Thanks to the Internet, television borders, like national ones, have grown blurry. A program broadcast in one country can now be seen the same night in another, at least in YouTube-size segments. A good case in point is "Dispatches: Undercover Mosque," a secret investigation by Britain's Channel Four into anti-democratic, anti-Western preaching in reputedly moderate British mosques. The documentary, which was shown in Britain on Monday, was linked via YouTube on the Drudge Report the following day.
Radical Islam in Britain will also be featured tomorrow night on "CNN: Special Investigations Unit," a new series which sounds like something involving David Caruso, designer sunglasses, and murdered fashion models. In fact, this episode, "The War Within," stars Christiane Amanpour, and while it would be going too far to call it an unflinching look at Muslim extremism, it does at least look at it. But let's not give Ms. Amanpour, arguably the most famous female journalist in the world, too much credit. Oriana Fallaci lamented before her death last year that she had come so late to the most important story of her lifetime. She was talking about the growth of Islamic radicalism in Europe, and she was referring to its beginnings in the 1970s.

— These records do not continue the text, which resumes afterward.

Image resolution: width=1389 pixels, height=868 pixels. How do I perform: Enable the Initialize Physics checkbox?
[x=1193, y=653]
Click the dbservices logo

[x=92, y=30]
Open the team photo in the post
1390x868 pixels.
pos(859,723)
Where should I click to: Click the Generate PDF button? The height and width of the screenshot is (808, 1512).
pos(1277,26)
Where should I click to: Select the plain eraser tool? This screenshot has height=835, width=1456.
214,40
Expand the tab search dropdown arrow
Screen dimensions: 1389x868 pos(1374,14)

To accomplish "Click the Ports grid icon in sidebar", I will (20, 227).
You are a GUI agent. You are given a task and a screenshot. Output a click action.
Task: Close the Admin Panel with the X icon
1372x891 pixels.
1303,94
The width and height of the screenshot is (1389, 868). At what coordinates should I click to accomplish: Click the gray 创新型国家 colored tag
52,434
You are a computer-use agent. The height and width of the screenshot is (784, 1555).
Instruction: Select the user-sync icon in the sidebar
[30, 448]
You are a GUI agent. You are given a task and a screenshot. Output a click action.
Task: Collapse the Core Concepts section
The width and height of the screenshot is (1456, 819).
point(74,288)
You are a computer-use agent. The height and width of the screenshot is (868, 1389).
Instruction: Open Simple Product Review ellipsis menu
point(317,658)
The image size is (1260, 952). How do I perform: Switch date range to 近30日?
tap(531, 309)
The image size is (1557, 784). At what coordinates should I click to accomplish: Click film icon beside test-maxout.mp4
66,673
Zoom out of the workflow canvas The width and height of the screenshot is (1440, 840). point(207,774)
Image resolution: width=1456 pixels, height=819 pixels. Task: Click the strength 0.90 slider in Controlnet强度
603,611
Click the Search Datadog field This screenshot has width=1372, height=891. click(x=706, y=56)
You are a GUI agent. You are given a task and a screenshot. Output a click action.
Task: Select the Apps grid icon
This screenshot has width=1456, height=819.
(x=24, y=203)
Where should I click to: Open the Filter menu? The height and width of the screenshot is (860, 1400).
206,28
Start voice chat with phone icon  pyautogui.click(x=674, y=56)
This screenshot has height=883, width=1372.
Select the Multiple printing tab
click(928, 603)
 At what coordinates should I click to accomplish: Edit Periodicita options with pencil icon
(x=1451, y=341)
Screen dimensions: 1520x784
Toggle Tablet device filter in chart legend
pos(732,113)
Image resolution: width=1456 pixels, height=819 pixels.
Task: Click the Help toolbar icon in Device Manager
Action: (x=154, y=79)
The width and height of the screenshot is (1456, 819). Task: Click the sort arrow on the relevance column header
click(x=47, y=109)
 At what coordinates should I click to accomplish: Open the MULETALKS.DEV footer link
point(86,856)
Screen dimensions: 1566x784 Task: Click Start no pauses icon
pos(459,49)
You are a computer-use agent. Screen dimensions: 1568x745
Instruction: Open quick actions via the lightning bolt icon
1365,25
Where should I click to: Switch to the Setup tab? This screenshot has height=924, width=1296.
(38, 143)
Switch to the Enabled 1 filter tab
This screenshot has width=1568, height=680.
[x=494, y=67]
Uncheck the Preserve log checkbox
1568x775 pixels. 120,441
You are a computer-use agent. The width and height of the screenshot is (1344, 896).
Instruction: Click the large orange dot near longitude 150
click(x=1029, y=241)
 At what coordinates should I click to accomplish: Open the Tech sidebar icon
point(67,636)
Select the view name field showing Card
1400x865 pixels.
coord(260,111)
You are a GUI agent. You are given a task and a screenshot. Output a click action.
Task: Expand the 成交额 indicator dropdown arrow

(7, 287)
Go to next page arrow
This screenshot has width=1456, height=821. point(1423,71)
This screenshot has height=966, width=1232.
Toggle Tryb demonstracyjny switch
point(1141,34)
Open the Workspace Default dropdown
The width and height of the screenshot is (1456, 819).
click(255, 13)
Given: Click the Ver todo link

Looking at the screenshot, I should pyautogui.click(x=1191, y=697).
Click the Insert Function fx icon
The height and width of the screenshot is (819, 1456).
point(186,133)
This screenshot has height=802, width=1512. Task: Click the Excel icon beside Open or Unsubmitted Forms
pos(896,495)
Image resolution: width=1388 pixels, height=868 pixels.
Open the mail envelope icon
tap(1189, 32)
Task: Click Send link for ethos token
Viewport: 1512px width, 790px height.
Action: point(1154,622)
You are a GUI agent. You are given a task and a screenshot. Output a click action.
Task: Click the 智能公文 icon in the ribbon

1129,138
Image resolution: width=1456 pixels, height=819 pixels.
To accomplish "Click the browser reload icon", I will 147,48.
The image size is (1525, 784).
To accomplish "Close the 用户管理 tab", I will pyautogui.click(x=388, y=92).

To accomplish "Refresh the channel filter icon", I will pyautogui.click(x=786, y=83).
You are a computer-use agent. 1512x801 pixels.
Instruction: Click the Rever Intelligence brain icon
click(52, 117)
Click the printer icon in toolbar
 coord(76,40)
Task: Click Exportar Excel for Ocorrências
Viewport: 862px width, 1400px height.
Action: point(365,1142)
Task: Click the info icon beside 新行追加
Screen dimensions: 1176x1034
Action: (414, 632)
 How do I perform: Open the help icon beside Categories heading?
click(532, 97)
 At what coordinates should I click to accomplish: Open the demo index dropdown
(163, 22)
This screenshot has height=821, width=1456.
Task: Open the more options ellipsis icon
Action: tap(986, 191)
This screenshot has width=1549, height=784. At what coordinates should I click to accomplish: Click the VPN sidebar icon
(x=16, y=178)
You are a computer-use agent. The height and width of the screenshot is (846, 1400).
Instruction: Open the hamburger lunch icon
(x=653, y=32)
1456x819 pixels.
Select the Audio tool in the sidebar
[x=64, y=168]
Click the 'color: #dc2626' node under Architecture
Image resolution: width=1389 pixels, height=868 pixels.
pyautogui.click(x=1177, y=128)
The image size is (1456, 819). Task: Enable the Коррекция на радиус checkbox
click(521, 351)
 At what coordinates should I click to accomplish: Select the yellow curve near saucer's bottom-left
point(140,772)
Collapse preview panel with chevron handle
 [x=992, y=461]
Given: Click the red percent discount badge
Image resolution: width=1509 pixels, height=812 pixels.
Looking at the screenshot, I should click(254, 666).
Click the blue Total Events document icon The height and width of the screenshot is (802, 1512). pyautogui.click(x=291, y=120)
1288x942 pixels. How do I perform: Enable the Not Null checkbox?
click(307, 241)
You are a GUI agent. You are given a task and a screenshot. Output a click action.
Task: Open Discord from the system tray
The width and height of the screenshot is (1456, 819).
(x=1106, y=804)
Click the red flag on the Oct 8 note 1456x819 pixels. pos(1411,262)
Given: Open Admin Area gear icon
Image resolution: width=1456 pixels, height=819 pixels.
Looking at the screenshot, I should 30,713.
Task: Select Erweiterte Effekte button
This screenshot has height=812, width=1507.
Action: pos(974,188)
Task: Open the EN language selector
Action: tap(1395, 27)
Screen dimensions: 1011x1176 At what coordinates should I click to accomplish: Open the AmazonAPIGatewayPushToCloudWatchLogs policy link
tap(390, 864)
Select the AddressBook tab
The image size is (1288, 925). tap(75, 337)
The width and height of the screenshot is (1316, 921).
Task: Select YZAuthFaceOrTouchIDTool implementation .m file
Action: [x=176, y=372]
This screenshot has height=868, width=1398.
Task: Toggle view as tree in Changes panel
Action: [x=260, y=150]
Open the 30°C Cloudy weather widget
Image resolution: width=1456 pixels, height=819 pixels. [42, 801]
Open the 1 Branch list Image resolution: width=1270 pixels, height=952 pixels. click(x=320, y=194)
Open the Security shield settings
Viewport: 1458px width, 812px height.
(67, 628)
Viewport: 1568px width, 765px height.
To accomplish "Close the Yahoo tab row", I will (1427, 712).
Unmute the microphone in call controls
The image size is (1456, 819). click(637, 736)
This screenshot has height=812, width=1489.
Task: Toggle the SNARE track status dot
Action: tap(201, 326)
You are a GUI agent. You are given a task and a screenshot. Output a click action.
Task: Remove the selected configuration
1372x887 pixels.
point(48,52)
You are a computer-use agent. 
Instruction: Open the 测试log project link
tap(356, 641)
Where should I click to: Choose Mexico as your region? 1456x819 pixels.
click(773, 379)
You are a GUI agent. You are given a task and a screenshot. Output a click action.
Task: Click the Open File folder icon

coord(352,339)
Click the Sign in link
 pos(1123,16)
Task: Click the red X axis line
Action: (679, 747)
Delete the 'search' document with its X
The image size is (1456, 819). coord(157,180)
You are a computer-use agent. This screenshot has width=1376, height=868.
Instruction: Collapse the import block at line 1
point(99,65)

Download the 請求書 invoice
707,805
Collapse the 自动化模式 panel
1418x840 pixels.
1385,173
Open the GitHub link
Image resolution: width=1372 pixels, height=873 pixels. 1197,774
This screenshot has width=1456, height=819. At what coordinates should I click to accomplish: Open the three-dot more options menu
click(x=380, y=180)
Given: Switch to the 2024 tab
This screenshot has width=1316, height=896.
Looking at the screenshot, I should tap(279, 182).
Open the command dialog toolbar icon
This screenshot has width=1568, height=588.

Now in 2007, we have Ms. Amanpour, chicly turned out in dark glasses and a long dark coat, announcing at the outset that London, which has been not only her home but also her "refuge" from conflicts overseas, is itself embattled, a site of conflict and suicide bombings and fear. Unfortunately, little history or context for the eruption of this problem is provided. A massive, highly politicized Muslim population is just suddenly there, in Britain. There is no reference to the fatwa against author Salman Rushdie in 1989, when there was widespread rioting by British Muslims, let alone to the notorious 1968 "Rivers of Blood" speech by the maverick Conservative politician Enoch Powell, in which the issue of immigration was placed dramatically on the front burner of English politics before being swiftly removed for the next three decades.